_Assigned task_: Below are the entries. Transcribe exactly the lines from the one with "Image resolution: width=356, height=2576." through the one with "市场合作：market@growingio.com", ends included, and leave out all others.

_Records for this exercise_:
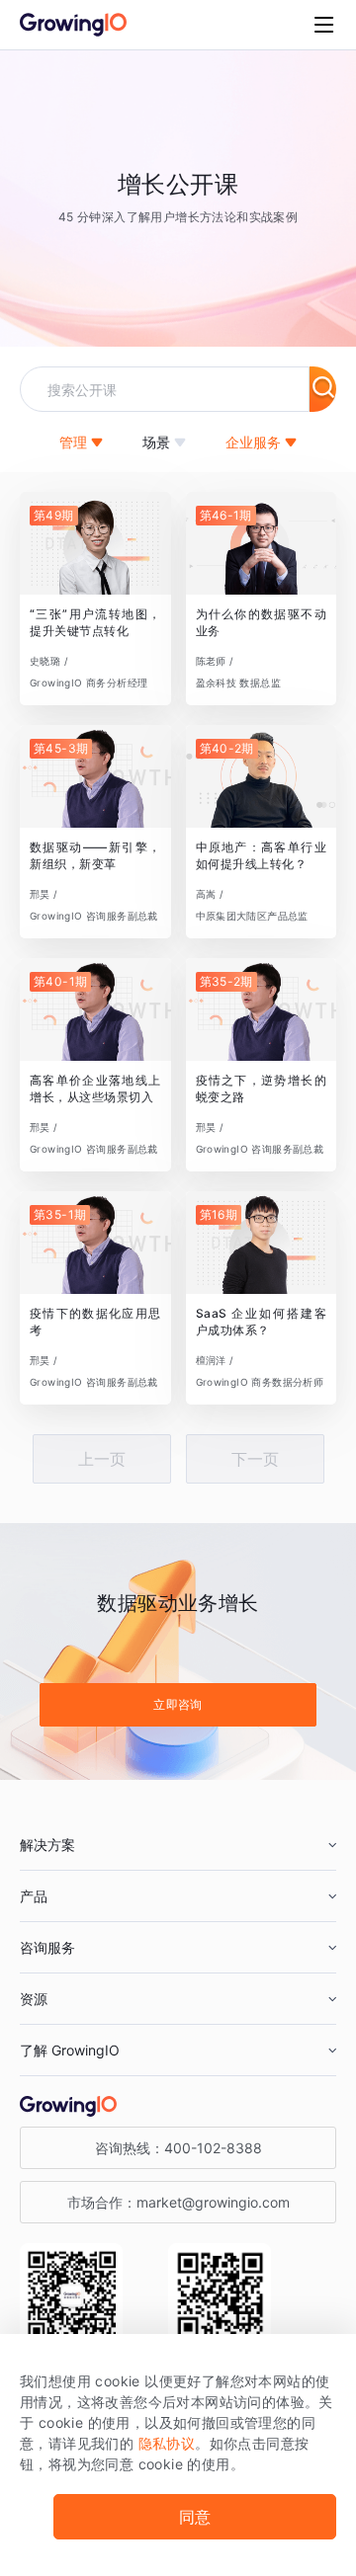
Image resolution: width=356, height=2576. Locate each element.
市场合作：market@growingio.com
--
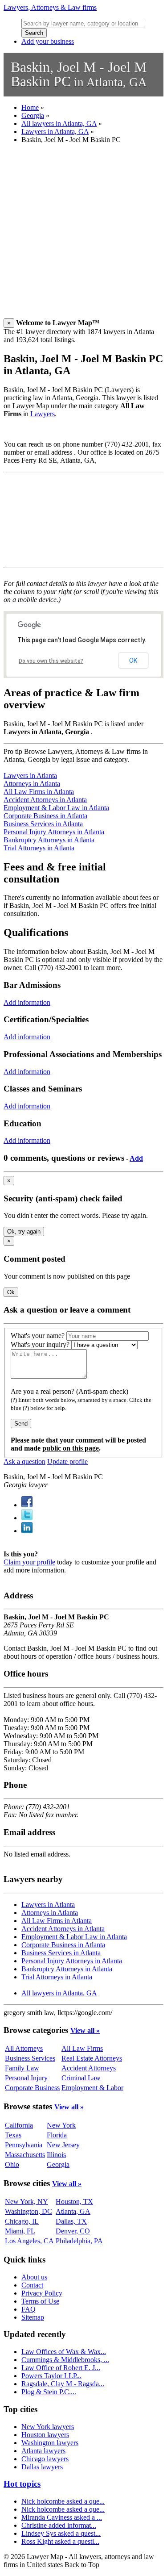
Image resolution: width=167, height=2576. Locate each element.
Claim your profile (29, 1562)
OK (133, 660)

_The answer_:
Image resolution: width=356, height=2576. Locate each element.
市场合作：market@growingio.com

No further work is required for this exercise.